Hice, pues, los preparativos de mi viaje al Norte. Estaba ya provisto de caballos muy a propósito para soportar las fatigas del camino y la carga que me pareciese necesario echarles. Pero una cosa, indispensable para quien va a emprender una expedición de esa índole, me faltaba aún: quiero decir un criado que me acompañase. Quizás en ninguna parte del mundo abundan los criados tanto como en Madrid; al menos, los individuos dispuestos a ofrecer sus servicios a cambio de la soldada y la comida, aunque de los servicios efectivos que sean capaces de prestar se pueda decir muy poco; pero mi criado tenía que ser de condición poco común, inteligente, activo, capaz, en casos de apuro, de darme un consejo útil; además, valiente, porque se requería, en verdad, cierto valor para seguir a un amo resuelto a explorar la mayor parte de España, y que intentaba viajar sin protección de arrieros y carreteros, en cabalgaduras propias. Acaso hubiera estado años enteros buscando un criado de esa índole sin encontrarlo; pero la suerte me deparó uno cuando cabalmente lo necesitaba, sin tener que molestarme en hacer pesquisas laboriosas. Un día hablaba yo de este asunto con el señor Borrego, en cuyo establecimiento se había impreso el Nuevo Testamento, y le pregunté si, en su opinión, podría yo encontrar en Madrid un hombre tal como me hacía falta, añadiendo que para mí era de especial importancia que el criado supiese, además del español, algún otro idioma en el que pudiésemos hablar cuando fuese necesario, sin que nos entendieran los curiosos.

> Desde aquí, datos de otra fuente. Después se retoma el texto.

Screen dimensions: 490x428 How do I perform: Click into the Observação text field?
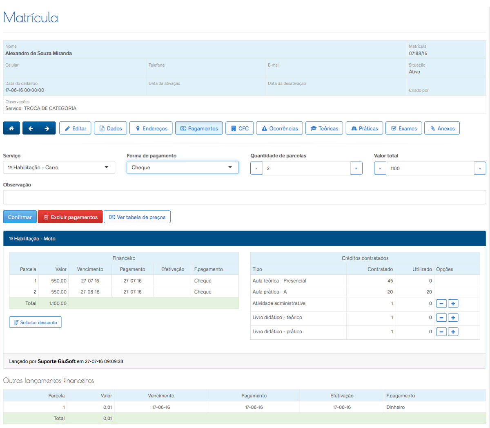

—Hace media hora—me respondió—ha estado hablando conmigo un hombre que reúne exactamente todas esas cualidades, y, cosa singular, ha venido a verme creyendo que yo podría recomendarle a un amo. Dos veces le he tenido a mi servicio; respondo de que es listo y valiente; creo que también es digno de confianza, al menos para un amo que transija con su genio, porque ha de saber usted que es un individuo singularísimo, muy arbitrario en sus inclinaciones y antipatías; gusta de satisfacerlas a toda costa, suya o ajena. Quizás simpatice con usted, y en tal caso le será de mucha utilidad, porque en todo sabe poner mano, si quiere, y conoce no dos, sino media docena de idiomas.
—¿Es español?—pregunté.
—Se lo enviaré a usted mañana—dijo Borrego—, y, oyéndolo de su boca, sabrá usted mejor quién es y qué es.